Zhigang Gong zhigang.gong at linux.intel.com
Fri May 25 04:10:52 PDT 2012


> -----Original Message-----
> From: cairo-bounces+zhigang.gong=linux.intel.com at cairographics.org
> [mailto:cairo-bounces+zhigang.gong=linux.intel.com at cairographics.org]
> On Behalf Of Uli Schlachter
> Sent: Friday, May 25, 2012 6:13 PM
> To: cairo at cairographics.org
> Subject: Re: [cairo] [PATCH 3/3] snapshot: fix the race condition. Protect
> the whole replaying function.
> 
> Hi,
> 
> On 25.05.2012 11:13, Zhigang Gong wrote:
> > Simply protect the whole replaying stage here, we may fine tune the
> > protect region in the future. This commit also break the "self-copy"
> > bug. Here self-copy means, replay a recording surface to a surface
> > which is some of the snapshot's target surface.
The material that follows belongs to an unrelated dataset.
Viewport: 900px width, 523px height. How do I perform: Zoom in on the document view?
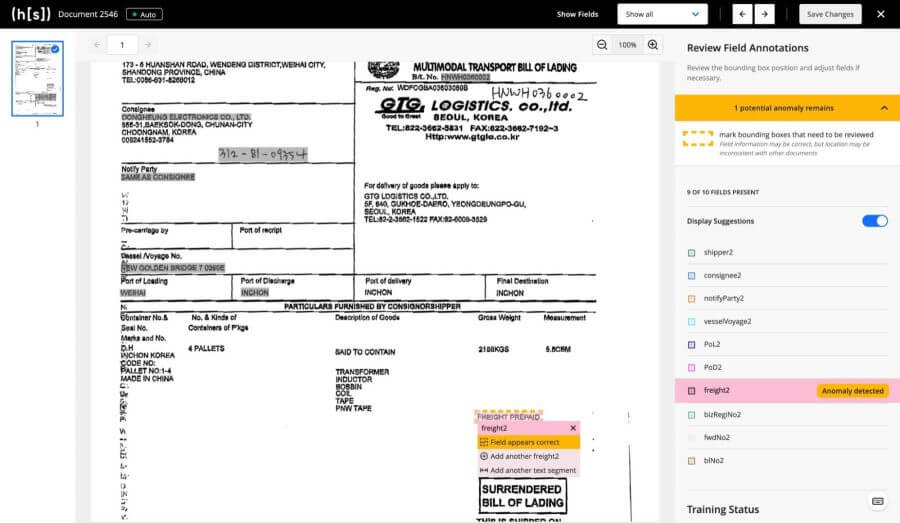click(x=653, y=45)
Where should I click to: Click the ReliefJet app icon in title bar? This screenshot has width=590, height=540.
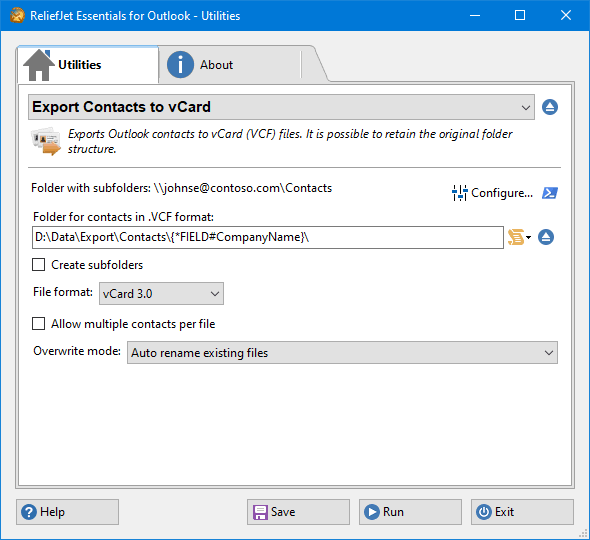[17, 15]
Then it may cause a
> > "race" condition even with single thread.
> >
> > As now the accessing from the snapshot side must hold a rdlock, then
> > the surface's handling side is easier than before. We do not need the
> > snapshot side to touch the surface's reference counter now, the wrlock
> > at the COW function is enough to avoid race.
> >
> > Slightly change the surface's pointer stealing. We set the _finishing
> > before call the cairo_surface_flush, then latter the first snapshot
> > will steal its pointer and then clear the bit, and the other snapshots
> > will have to create new buffer.
> >
> > Signed-off-by: Zhigang Gong <zhigang.gong at linux.intel.com>
> > ---
> >  src/cairo-image-source.c            |   33 ++---------
> >  src/cairo-image-surface.c           |    1 +
> >  src/cairo-pdf-surface.c             |   13 +---
> >  src/cairo-ps-surface.c              |   16 +----
> >  src/cairo-recording-surface.c       |  112
> +++++++++++++++++++++++++++++++++++
> >  src/cairo-script-surface.c          |    5 +-
> >  src/cairo-surface-private.h         |    1 -
> >  src/cairo-surface-snapshot-inline.h |    5 +-
> >  src/cairo-surface-snapshot.c        |   39 ++----------
> >  src/cairo-surface.c                 |    7 +--
> >  10 files changed, 135 insertions(+), 97 deletions(-)
> >
> [...]
> > diff --git a/src/cairo-image-surface.c b/src/cairo-image-surface.c
> > index 98f70c5..4322f0a 100644
> > --- a/src/cairo-image-surface.c
> > +++ b/src/cairo-image-surface.c
> > @@ -768,6 +768,7 @@ _cairo_image_surface_snapshot (void
> *abstract_surface)
> >  	clone->color = image->color;
> >
> >  	clone->owns_data = FALSE;
> > +	image->base._finishing = FALSE;
> >  	return &clone->base;
> >      }
> 
> Whoa? Why? This smells quite fishy to me. Just changing a boolean won't
> stop
> cairo_surface_finish() from doing its job, right?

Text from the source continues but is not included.